By simply partitioning the right side of the subarray, we ended up sorting it! This should give us a clue on how to proceed.

Step 2: Recursion

Once we've wrapped our heads around the partition function, there isn't much farther to go! We just need a function, which we can call quick_sort, that recursively calls partition until the list is sorted. The quick_sort function will end up looking a lot like the merge_sort function from our merge-sort implementation, in that it splits the input list into two sections. The quick_sort function differs from merge_sort, however, in that it first calls partition and then splits the list, as opposed to merge_sort, which splits the list and sorts its sublists before merging them. Here's the code:

void quick_sort(long * inputv, int p, int r) {
    
    if (p >= r) return;
    // no need to sort a subarray of length 1

    int q = partition(inputv, p, r);
    // partition the array into big and small sections
    // q will be set to the last index of the small section

    quick_sort(inputv, p, q);
    // sort the small (left) section
    quick_sort(inputv, q + 1, r);
    // sort the big (right) section
}

And that's it! Let's put it in a program. (You can find my helper code on Github.)

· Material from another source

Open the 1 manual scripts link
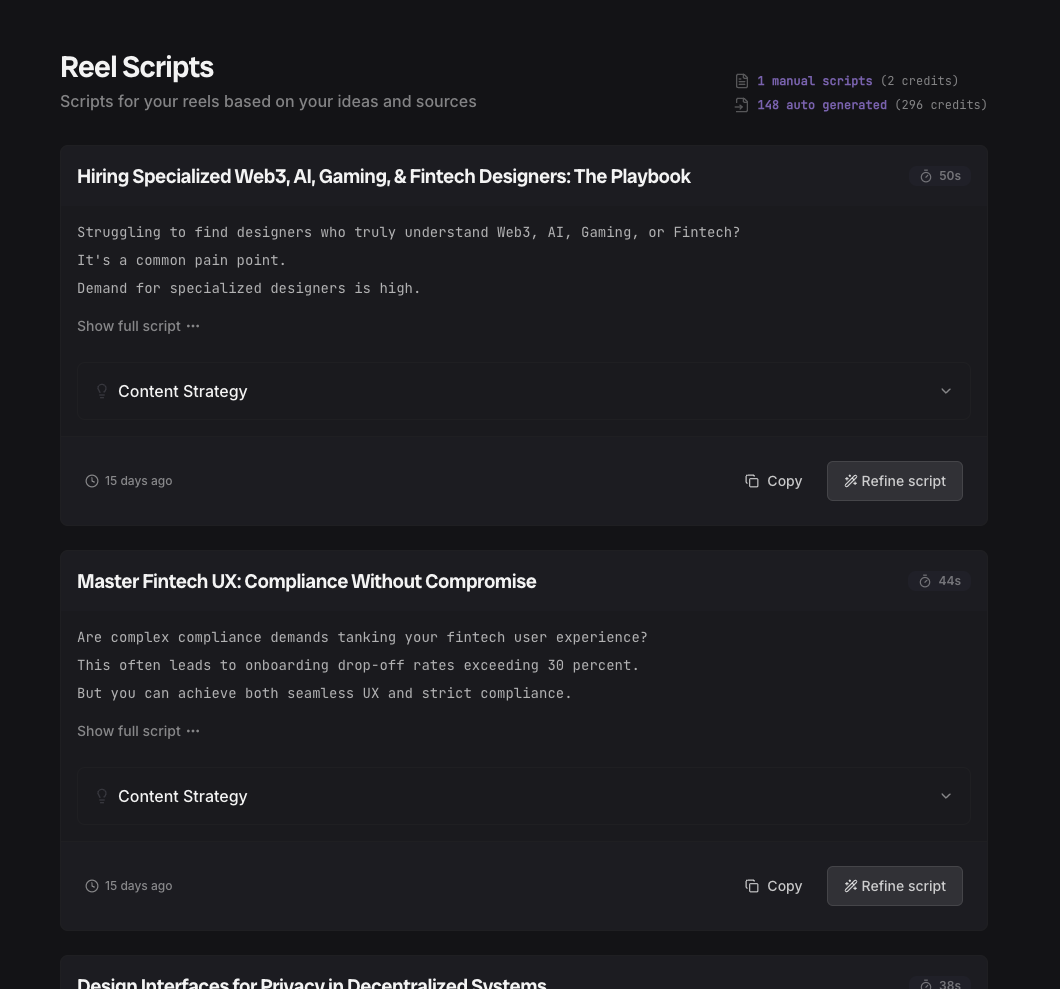The image size is (1060, 989). (x=814, y=81)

#include "../clilonglist.h" // my command-line input utility functions
#include <stdlib.h>

int partition(long * inputv, int p, int r) {
    ...
}

int quick_sort(long * inputv, int p, int r) {
    ...
}

int main(int argc, char * argv[]) {

    int inputc = argc - 1;
    long * inputv = extract_long_list(inputc, argv);
    // use my utility functions to grab the 
    // command line arguments as an array of longs

    quick_sort(inputc, inputv);
    print_long_list(inputc, inputv);

    free(inputv);
}

Running it...

./quick_sort 83 2 91 6 2 6 83 91

Sorted!

Conclusion

Althought Quicksort's theoretical worst-case running time is O(n²), its average, and usually expected, running time is O(n lg n), which makes it competitive with algorithms like Merge Sort and Heap Sort. Even better, Quicksort requires much less code than most other sorting algorithms, which makes it pretty useful!